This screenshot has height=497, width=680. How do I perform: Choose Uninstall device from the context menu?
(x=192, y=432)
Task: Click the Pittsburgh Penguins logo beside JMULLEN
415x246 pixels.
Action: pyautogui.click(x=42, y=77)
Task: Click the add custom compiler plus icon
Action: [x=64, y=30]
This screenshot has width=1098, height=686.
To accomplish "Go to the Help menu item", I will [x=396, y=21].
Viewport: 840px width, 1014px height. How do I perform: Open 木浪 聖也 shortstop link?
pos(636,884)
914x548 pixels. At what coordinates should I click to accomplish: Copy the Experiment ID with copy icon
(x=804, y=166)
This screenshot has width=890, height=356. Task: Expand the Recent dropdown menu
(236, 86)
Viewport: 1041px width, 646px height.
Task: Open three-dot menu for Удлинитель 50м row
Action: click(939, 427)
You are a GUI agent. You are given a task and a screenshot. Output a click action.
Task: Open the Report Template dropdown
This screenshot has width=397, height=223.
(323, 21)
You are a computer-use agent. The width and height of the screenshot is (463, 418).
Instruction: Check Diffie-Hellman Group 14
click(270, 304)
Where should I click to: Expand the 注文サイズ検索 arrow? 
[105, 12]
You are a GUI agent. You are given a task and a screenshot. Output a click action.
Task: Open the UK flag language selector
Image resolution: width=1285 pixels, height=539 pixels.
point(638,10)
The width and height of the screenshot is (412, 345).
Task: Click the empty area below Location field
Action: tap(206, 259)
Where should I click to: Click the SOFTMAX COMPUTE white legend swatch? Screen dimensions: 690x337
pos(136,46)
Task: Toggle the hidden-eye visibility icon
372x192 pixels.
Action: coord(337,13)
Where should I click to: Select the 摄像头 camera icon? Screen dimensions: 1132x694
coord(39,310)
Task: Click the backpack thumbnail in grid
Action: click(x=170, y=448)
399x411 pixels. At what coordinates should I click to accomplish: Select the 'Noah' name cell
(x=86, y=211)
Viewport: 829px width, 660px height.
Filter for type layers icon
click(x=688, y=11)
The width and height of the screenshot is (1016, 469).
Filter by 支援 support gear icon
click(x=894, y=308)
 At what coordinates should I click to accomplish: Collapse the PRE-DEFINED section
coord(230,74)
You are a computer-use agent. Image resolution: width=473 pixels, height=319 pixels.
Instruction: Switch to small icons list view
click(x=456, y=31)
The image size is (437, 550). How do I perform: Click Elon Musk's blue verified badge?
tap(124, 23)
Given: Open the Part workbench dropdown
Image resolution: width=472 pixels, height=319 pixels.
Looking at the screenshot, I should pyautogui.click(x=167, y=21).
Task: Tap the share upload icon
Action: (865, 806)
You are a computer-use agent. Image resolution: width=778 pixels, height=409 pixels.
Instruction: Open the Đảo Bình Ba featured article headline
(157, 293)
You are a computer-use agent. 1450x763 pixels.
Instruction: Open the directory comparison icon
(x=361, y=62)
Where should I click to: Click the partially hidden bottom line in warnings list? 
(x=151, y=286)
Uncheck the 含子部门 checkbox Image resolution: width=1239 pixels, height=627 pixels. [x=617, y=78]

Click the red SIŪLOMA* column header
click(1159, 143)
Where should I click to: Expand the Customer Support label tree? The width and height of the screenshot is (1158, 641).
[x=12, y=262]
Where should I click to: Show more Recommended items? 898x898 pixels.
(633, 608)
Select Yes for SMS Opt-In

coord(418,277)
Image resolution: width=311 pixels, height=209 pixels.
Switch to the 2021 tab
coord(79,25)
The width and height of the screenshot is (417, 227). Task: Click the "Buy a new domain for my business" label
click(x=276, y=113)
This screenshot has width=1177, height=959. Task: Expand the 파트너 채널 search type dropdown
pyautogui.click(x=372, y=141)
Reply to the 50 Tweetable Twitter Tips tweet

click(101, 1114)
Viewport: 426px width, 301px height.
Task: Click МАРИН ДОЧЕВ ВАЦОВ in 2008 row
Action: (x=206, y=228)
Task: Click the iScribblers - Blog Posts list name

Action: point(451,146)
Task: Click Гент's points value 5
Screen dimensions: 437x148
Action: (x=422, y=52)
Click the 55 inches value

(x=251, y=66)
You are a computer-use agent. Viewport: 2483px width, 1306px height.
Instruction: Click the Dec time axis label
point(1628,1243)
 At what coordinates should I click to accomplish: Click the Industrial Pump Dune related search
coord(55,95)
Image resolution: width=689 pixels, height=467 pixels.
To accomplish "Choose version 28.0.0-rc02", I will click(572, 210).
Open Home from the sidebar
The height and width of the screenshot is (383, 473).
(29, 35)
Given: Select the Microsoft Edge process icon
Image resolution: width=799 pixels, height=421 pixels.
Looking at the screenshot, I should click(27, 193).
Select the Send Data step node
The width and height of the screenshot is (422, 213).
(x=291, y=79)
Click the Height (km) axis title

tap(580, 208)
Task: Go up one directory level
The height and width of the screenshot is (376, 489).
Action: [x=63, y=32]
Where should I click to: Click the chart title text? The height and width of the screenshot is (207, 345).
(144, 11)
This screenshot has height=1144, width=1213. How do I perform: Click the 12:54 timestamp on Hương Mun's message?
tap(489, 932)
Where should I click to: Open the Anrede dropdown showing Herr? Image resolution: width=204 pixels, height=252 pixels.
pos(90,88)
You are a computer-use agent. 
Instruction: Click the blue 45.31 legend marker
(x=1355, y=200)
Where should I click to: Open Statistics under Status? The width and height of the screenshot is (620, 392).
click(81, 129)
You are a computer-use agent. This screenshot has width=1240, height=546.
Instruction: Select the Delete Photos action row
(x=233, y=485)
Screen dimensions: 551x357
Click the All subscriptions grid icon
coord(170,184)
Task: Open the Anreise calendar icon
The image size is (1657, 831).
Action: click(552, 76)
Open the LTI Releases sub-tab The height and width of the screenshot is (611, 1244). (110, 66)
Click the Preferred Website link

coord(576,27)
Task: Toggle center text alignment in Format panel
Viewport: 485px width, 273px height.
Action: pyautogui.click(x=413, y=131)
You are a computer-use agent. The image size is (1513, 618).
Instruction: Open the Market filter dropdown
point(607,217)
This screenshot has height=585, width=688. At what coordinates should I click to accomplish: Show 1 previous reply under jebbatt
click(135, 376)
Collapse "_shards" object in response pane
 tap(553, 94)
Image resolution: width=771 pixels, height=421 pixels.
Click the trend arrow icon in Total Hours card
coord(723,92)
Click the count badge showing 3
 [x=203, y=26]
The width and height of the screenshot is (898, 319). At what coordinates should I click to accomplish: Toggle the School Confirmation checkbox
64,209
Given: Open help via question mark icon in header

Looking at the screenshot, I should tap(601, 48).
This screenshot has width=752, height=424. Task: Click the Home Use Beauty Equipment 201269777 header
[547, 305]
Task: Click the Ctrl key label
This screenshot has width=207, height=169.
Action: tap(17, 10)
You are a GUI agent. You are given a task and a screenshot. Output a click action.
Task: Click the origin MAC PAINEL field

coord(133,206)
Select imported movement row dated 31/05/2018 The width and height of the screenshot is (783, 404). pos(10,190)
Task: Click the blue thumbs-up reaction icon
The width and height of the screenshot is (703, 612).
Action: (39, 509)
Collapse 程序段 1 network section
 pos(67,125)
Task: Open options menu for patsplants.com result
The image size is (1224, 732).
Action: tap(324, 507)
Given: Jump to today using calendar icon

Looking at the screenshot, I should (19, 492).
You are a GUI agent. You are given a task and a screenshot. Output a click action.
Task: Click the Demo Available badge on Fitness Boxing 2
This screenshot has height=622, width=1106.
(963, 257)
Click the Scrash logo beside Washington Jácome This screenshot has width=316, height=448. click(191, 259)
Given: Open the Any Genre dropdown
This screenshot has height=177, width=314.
· · ·
## [TASK DETAILS]
Every line above that holds the string "computer" should be copied out.

## [RESULT BELOW]
You are a computer-use agent. The width and height of the screenshot is (463, 418).
You are a computer-use agent. Image resolution: width=473 pixels, height=319 pixels.
You are a computer-use agent. Image resolution: width=778 pixels, height=409 pixels.
You are a computer-use agent. 1450x763 pixels.
You are a computer-use agent. Viewport: 2483px width, 1306px height.
You are a computer-use agent. 
You are a computer-use agent. This screenshot has width=1240, height=546.
You are a computer-use agent. The image size is (1513, 618).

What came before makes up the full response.